=== DIRECTIONS ===
Read through the data and report every line in which the word "computer" occurs.

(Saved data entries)
- Opening Delimiter -

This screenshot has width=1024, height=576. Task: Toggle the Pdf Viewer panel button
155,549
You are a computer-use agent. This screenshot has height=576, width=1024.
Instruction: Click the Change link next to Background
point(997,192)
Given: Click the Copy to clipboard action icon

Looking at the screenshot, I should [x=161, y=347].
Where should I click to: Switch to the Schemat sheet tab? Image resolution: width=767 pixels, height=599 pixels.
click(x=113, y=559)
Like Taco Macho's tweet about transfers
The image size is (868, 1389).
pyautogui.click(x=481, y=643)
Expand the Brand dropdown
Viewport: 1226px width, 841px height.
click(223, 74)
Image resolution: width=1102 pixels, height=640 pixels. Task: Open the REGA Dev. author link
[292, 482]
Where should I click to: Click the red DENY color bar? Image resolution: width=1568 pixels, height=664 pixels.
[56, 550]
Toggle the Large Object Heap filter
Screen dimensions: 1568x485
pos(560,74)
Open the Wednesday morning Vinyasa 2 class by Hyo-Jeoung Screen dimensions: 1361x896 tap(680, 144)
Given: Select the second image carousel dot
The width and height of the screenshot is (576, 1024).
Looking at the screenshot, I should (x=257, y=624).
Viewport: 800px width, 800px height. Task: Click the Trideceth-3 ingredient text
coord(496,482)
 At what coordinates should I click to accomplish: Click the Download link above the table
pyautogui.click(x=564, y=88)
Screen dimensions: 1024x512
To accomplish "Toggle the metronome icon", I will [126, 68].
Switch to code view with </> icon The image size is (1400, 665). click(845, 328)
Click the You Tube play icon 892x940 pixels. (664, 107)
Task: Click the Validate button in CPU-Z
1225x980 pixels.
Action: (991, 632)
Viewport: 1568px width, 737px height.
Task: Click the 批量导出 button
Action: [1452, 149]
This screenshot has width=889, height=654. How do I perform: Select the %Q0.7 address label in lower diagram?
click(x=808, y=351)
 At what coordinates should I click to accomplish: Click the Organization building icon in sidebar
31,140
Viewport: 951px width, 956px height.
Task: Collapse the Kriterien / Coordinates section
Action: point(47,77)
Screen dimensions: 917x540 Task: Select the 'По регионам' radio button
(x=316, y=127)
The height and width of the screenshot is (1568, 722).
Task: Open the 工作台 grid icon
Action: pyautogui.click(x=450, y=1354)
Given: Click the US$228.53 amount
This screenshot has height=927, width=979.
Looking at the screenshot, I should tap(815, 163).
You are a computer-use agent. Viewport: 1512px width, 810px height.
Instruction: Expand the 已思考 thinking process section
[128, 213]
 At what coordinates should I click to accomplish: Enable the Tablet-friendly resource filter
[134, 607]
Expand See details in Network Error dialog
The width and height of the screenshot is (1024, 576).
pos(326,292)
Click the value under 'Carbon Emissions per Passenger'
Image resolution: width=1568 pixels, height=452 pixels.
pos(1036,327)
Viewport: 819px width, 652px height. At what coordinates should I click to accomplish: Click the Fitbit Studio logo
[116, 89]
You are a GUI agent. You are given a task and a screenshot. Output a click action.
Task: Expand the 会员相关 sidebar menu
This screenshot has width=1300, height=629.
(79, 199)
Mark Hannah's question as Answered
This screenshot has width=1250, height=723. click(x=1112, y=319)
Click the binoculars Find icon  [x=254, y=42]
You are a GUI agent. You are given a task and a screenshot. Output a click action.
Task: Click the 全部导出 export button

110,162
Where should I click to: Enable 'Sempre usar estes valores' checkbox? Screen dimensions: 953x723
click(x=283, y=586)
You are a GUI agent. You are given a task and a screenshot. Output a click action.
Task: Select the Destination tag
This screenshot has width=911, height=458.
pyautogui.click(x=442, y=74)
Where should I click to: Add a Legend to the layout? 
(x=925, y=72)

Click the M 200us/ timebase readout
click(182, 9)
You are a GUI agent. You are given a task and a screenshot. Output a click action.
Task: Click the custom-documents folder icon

- Closing Delimiter -

=== FINAL ANSWER ===
You are a computer-use agent. This screenshot has height=576, width=1024.
You are a computer-use agent. Viewport: 1512px width, 810px height.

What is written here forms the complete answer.